Exercise instructions:
1. In the CSFD scraper thread, what does version 0.2.2 do when Runtime is not found on IMDb?
2. Extend the CSFD scraper thread past its final line by writing the next part.

Given text:
· · · · · · ·

CSFD scraper script 0.2.3 [CZ] (2 Viewers)

Trottel

Portal Member
February 18, 2009
48
26
Liberec
Home Country
Czech Republic Czech Republic
Re: CSFD scraper script 0.2.0 [CZ]

Added new version to the first post.

Version: 0.2.1
  • I rewrite the whole script because of problems with speed of data retrieving
 

Trottel

Portal Member
February 18, 2009
48
26
Liberec
Home Country
Czech Republic Czech Republic
Re: CSFD scraper script 0.2.0 [CZ]

Added new version to the first post.

Version: 0.2.2
  • Repaired error in searching that causes CPU overloading (thanks JiRo for cooperation)
  • If Runtime wasn't found on IMDb than script attempt to find it on CSFD
 

Trottel

Portal Member
February 18, 2009
48
26
Liberec
Home Country
Czech Republic Czech Republic
Re: CSFD scraper script 0.2.0 [CZ]

Added new version to the first post.

· · · · · · ·

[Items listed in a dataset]
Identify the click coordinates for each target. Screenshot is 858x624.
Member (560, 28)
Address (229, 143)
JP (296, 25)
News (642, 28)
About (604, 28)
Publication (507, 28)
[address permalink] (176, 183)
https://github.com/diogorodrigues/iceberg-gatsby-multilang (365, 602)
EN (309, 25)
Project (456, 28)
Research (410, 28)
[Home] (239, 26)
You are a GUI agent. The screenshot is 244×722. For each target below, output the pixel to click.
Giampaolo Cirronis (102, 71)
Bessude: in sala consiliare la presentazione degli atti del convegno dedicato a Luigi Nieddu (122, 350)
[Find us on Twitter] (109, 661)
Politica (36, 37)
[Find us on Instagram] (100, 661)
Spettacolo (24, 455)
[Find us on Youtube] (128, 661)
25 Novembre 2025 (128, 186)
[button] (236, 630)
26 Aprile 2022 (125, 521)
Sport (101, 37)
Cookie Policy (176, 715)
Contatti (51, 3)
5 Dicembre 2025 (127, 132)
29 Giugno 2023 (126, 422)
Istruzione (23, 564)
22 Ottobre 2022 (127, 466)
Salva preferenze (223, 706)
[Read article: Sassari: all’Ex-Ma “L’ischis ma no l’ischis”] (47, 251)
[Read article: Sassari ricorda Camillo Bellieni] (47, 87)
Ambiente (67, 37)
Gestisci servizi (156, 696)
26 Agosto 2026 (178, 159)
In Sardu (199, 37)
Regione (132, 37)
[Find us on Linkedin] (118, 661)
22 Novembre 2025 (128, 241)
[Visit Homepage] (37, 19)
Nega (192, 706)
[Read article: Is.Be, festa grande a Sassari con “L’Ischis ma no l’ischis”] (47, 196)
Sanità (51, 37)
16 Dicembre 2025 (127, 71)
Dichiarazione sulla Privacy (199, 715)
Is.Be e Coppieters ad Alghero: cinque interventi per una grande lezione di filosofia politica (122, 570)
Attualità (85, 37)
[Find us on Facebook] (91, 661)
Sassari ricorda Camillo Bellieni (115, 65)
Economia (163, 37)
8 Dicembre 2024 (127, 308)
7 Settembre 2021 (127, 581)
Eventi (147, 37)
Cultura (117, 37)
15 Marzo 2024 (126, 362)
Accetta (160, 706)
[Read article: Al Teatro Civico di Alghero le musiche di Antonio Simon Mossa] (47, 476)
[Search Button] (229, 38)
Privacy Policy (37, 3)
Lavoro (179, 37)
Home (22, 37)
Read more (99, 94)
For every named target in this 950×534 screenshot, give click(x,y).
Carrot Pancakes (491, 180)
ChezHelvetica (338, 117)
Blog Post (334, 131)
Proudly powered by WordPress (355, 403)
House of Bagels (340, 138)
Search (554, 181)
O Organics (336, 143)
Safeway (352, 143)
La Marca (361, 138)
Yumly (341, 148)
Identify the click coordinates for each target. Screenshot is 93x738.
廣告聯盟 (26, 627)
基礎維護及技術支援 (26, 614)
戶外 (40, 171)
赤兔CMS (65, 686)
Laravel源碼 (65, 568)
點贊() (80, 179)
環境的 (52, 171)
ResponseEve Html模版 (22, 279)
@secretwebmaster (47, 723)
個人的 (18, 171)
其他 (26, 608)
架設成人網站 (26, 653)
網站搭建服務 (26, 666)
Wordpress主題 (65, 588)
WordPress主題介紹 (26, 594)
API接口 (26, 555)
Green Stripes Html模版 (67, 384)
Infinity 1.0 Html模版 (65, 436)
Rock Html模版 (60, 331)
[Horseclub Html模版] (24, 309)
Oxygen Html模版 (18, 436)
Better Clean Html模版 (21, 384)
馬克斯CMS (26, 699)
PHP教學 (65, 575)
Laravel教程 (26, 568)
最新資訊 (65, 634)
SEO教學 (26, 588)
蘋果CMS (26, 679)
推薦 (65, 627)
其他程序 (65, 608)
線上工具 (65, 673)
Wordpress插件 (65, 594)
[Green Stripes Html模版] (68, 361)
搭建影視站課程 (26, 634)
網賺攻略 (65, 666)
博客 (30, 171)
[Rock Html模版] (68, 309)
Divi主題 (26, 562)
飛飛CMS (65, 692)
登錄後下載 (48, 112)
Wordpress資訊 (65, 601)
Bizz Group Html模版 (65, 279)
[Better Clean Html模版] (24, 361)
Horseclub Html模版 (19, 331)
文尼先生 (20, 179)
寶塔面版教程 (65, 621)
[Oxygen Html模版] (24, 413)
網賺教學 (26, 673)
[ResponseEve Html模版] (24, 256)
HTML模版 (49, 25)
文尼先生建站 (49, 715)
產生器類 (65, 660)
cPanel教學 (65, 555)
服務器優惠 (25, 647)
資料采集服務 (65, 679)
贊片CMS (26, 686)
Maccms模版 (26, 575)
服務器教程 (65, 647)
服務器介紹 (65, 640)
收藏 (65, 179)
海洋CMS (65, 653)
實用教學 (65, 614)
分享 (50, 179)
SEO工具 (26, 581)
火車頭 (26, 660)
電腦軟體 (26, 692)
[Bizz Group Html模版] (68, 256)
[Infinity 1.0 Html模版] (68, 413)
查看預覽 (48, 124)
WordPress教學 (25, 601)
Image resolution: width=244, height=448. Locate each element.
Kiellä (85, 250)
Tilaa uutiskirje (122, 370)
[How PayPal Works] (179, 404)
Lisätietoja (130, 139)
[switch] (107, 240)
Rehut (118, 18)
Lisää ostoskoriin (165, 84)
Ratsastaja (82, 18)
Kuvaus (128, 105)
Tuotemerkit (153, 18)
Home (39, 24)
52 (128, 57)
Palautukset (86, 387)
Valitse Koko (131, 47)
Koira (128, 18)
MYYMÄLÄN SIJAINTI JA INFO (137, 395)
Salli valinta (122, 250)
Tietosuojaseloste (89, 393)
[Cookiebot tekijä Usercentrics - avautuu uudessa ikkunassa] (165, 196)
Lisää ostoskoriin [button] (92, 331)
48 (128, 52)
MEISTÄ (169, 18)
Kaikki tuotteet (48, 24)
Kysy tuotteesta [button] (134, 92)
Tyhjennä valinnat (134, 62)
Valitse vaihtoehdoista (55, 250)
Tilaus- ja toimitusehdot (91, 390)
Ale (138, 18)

· · · · · · ·

Answers provided:
1. The script attempts to find it on CSFD.

2.
Version: 0.2.3
  • Repaired retrieving Directors, Actors and Summary from CSFD
 

JiRo

MP Donator
  • Premium Supporter
  • May 1, 2009
    184
    44
    Prague
    Home Country
    Czech Republic Czech Republic
    Re: CSFD scraper script 0.2.0 [CZ]

    Added new version to the first post.

    Version: 0.2.3
    • Repaired retrieving Directors, Actors and Summary from CSFD

    Hi,

    I found that in CSFD scraper something wrong a week ago and was ready to write you. You were faster and as always you did a great job. Thanks.

    JiRo.
     

    acmetelka

    New Member
    November 22, 2011
    2
    0
    Home Country
    Czech Republic Czech Republic
    Hi,

    I have question about this or maybe also others scrapers.

    Is it possible to achieve that movie database in Moving Pictures (using this scraper or some combination) will be as follows?

    I'm from Czech republic, so I have mainly czech or english movies in DB. I would prefer this in database.

    - if movie is czech, title in catalog is in czech only, description is in czech also ( informations from CSFD )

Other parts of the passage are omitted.